Kings want defensive-minded coach 



> "I think the only major complaint is how much (Adelman) worked on his defense," Maloof told The Associated Press in a phone interview. "Not that we're in practice, but the only way you're going to win that big title is with defense. That's what you see with Detroit, and what we saw with the Spurs. I think the new coach needs to be more defensive-oriented, but one that understands offense."
> 
> Sacramento was eliminated from the playoffs last Friday, losing in six games to top-seeded San Antonio. It was the Kings' second straight first-round playoff exit -- but given their remarkable midseason transformation, it was widely seen as cause for celebration.
> 
> ...


----------



## Peja Vu (Jun 9, 2002)

*Re: Candidates for coach*

Kings' new focus on defense might exclude 'Nellie' 


> "We love Nellie," Maloof said. "But we do feel like defense has to be the priority. We've seen it with the Kings and we've seen it with our WNBA team -- defense wins championships."
> 
> Nelson already works for the Maloofs as one of the stars in a television project that could wind up on HBO. George Clooney is producing a show for the Maloofs' entertainment arm in which Nelson serves as the coach of a fictional expansion team, along with former NBA stars Vlade Divac, Norm Nixon and Marques Johnson.
> 
> The friendship they now share from the TV connection has linked Nelson to the Sacramento job for months, with Adelman's departure anticipated in NBA coaching circles all season after the Maloofs' brief flirtation last summer with Phil Jackson and with Adelman coaching on the final year of his contract. But there are basketball reasons to link Nelson with the opening as well.

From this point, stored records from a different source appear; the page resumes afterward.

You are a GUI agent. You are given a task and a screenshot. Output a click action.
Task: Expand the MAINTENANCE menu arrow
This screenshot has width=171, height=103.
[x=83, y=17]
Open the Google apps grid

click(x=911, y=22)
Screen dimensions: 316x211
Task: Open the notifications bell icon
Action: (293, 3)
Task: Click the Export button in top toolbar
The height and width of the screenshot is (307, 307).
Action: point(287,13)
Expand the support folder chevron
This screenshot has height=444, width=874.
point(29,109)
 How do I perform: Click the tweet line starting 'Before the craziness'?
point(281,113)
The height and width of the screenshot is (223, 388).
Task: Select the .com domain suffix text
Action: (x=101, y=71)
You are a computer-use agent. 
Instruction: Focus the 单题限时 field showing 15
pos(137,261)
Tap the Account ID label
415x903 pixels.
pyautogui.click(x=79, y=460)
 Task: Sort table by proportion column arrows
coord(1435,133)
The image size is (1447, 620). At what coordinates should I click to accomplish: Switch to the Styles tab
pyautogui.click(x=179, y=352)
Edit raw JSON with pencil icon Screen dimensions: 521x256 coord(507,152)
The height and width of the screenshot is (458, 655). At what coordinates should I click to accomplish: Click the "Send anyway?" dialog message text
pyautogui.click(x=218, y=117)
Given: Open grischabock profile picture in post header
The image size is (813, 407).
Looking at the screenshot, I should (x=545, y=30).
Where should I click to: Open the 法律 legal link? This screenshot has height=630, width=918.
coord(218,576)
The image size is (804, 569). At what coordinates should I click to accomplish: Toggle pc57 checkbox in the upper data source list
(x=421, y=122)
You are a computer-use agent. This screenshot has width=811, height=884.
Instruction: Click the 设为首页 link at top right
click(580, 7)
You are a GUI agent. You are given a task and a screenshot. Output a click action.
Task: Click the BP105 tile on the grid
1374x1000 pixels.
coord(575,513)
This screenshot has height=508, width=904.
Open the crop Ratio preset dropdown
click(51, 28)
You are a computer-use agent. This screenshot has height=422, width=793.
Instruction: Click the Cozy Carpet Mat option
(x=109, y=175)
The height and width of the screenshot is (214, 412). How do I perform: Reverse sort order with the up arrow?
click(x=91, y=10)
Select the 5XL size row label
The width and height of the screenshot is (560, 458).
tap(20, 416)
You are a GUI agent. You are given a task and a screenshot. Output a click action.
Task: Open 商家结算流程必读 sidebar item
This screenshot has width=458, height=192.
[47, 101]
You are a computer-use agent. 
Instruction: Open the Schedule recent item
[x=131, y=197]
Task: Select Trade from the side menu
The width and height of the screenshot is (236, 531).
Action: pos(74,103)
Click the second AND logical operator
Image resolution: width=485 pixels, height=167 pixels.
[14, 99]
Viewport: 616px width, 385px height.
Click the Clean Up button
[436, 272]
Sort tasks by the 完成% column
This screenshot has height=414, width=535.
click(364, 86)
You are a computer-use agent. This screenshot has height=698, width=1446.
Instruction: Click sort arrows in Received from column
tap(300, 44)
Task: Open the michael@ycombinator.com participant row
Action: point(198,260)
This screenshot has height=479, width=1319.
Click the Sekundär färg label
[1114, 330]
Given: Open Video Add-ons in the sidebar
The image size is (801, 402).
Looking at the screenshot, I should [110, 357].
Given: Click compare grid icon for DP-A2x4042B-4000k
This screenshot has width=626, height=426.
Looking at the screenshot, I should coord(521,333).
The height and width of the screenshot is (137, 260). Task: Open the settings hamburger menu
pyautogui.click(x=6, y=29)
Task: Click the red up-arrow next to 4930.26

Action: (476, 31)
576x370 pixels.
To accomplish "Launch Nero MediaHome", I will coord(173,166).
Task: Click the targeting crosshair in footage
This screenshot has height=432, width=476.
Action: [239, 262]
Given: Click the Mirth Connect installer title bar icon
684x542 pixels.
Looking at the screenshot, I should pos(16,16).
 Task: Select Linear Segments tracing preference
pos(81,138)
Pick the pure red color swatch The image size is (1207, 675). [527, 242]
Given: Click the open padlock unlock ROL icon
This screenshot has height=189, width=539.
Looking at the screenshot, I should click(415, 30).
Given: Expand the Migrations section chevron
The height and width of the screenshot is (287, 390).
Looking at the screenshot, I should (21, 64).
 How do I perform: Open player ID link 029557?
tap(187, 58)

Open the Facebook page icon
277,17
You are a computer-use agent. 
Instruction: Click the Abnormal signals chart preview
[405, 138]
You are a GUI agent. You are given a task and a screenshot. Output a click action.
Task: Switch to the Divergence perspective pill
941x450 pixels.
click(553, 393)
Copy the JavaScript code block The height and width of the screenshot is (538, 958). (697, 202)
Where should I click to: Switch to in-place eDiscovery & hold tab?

> ESPN.com on Tuesday identified *San Antonio Spurs assistant coach P.J. Carlesimo and former Kings assistant Terry Porter*, both former NBA head coaches, as likely names for Petrie's list.
> 
> Carlesimo is a natural candidate if the Kings elect to model themselves after San Antonio, as the Cleveland Cavaliers did last offseason by hiring Spurs alumni Danny Ferry and Mike Brown as their new GM-coach tandem.
> 
> Porter has been out of the league for a year after coaching the Milwaukee Bucks for two seasons and has also surfaced as a possible replacement on Flip Saunders' staff in Detroit for N.C. State-bound Sidney Lowe.


----------



## Peja Vu (Jun 9, 2002)

*Re: Candidates for coach*

Report: Kings Eye Jordan 



> One day after Ernie Grunfeld, the Wizards' president of basketball operations, said there is a "no time frame" for extending Jordan's contract, a report in the Sacramento Bee listed Jordan as a potential candidate to coach the Sacramento Kings.
> 
> The Kings fired Rick Adelman on Tuesday. Jordan preceded Adelman as the Kings' coach during the 1997-98 season and was fired by Sacramento's previous ownership. Jordan was an assistant with the Kings for five seasons before becoming head coach with 15 games remaining in the 1996-97 season.
> 
> ...


----------



## maKINGSofgreatness (Aug 17, 2003)

*Re: Candidates for coach*



S-Star said:


> The Wizards might not offer Jordan an extension (ala Adelman) but since when does Eddie Jordan stress defense either? The Wizards were an AWFUL defensive team... There are very little options with the types of characters that exist on the Kings, with the caliber of coaching as Adelman.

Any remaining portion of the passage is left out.